### INPUT RECORDS
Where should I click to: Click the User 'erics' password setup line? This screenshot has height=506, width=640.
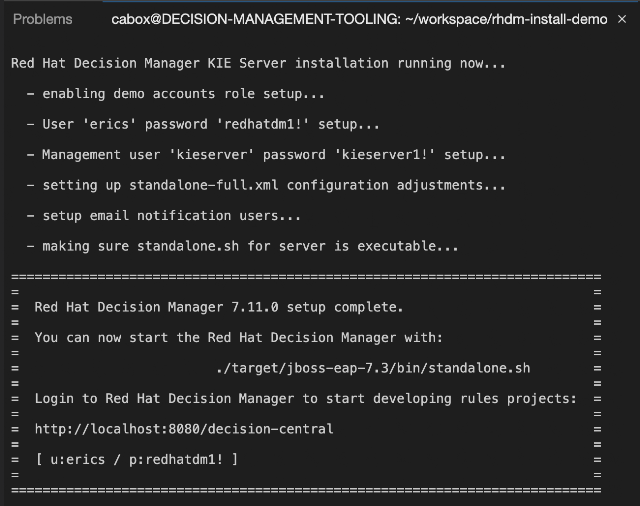(x=203, y=124)
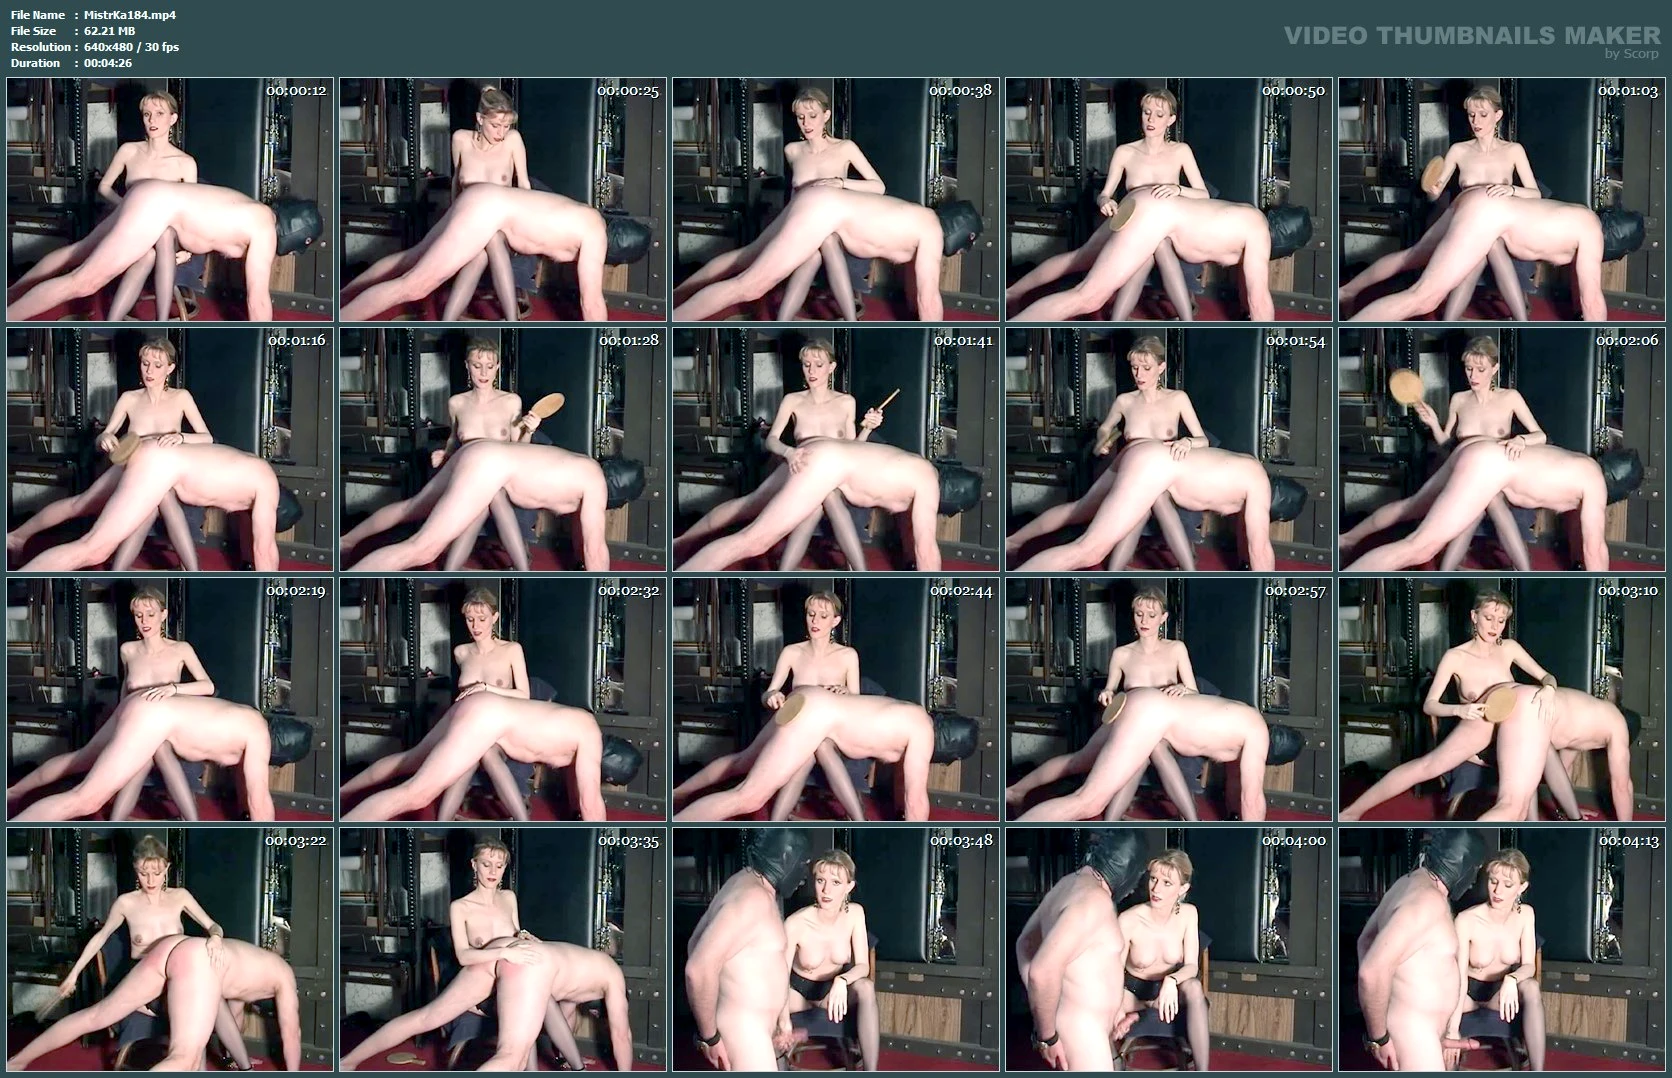Screen dimensions: 1672x1078
Task: Select the thumbnail timestamped 00:02:19
Action: [170, 700]
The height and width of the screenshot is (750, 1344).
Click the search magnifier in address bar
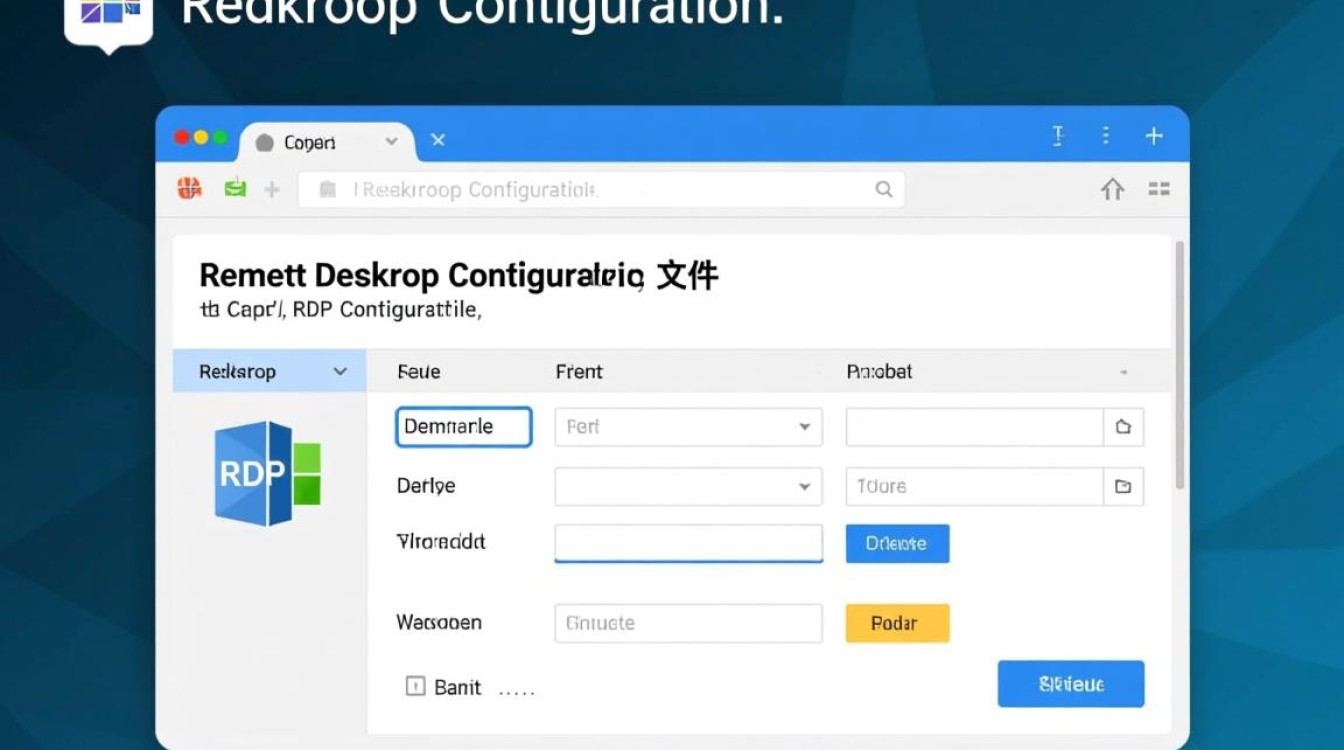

### PROBLEM DESCRIPTION
Reproduce the data word for word without its images.

### THE COMPLETED TASK
Where should I click to: Click the User 'erics' password setup line? This screenshot has height=506, width=640.
(x=203, y=124)
Screen dimensions: 1672x1078
Task: Select the thumbnail timestamped 00:02:19
Action: [170, 700]
The height and width of the screenshot is (750, 1344).
Click the search magnifier in address bar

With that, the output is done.